イジワル社長は溺愛旦那様!?

かすかにアルコールの香りがする湊の唇。
ぱっと見た感じなんの乱れもないが、こうやって至近距離で顔を覗き込むと、ほんの少し切れ長の目に潤いがあるのがわかる。


「積極的だな……」
「こういうのきらい?」
「まさか。

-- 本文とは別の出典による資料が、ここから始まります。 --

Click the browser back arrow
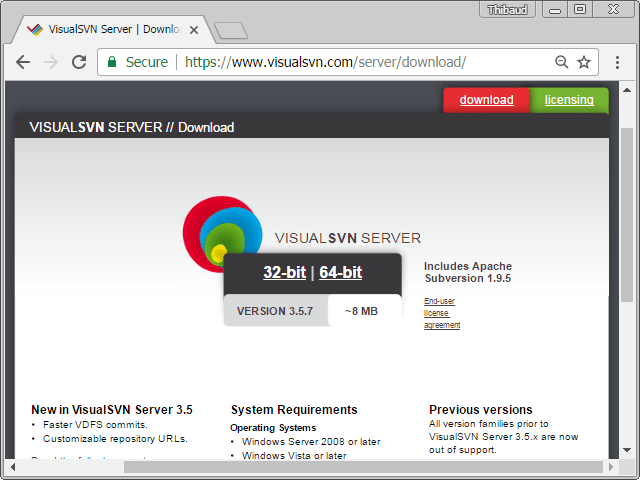640x480 pixels. [23, 62]
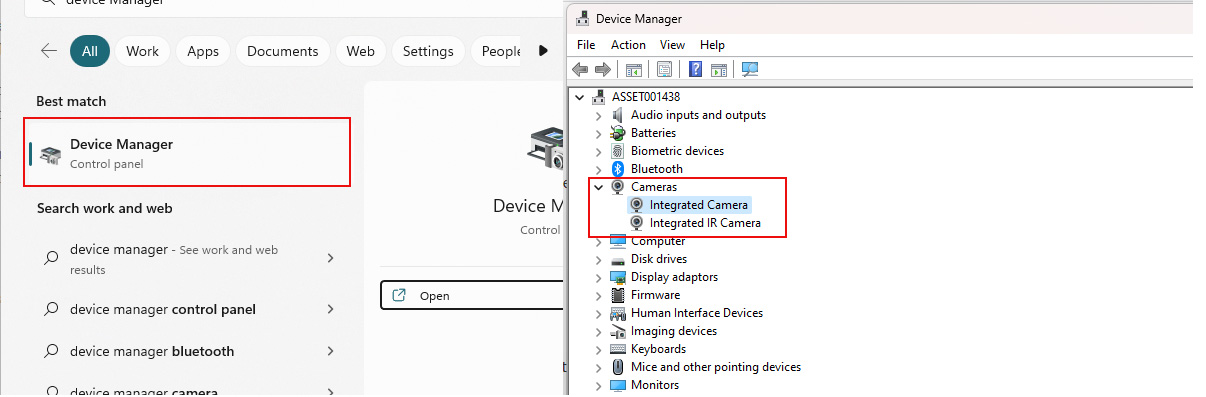The image size is (1206, 397).
Task: Switch to the Documents search filter
Action: (x=282, y=51)
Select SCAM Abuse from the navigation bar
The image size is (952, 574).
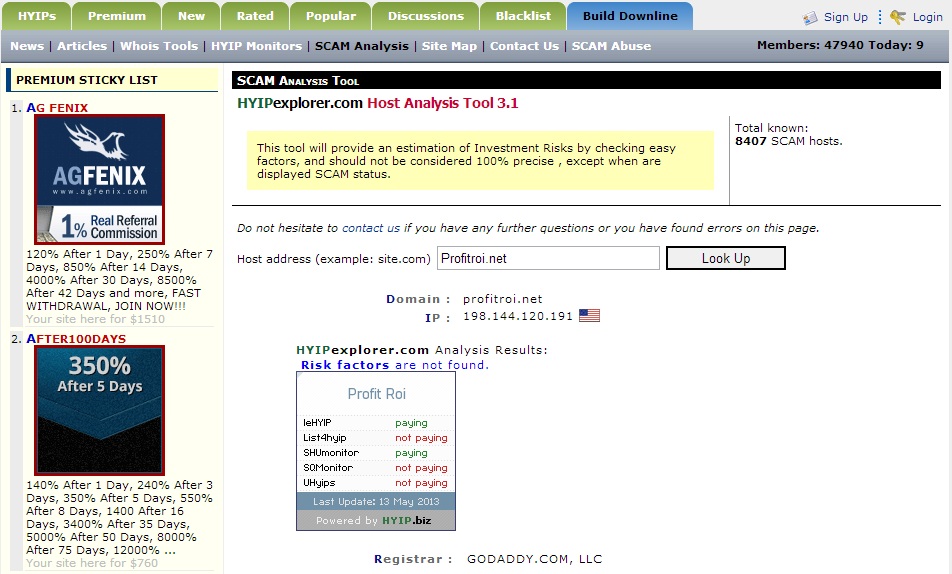tap(611, 46)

大好きだよ」


湊はククッと喉を鳴らすように笑い、そしてそのまま夕妃の体をすくうようにして抱き上げると、そのままベッドへと運ぶ。
それなりのシティホテルとはいえ、シングルルームのベッドは、いつもふたりが眠るベッドよりかなり小さい。

けれどその密着感に、また夕妃はドキドキするのだ。


「ネクタイ外して」


ベッドに腰を下ろし、湊が顔を近づける。


「うん」


夕妃はうなずいて、彼の首元に手を伸ばした。

シュルシュルと音がして、ネクタイが外れると、シーツの上にネクタイが落ちる。


「縛られたい? それとも今日は縛ってみたい?」


湊は低い声で囁きながら、そのまま夕妃の首筋に、唇をはわせる。
同時に彼の長い指が薄手のパジャマのボタンを外していく。


「縛っても、縛られても、湊さんの思い通りにされてる感はぬぐえないんだけど……」


ゆっくりと押し倒されながら、のしかかってくる湊を見上げた。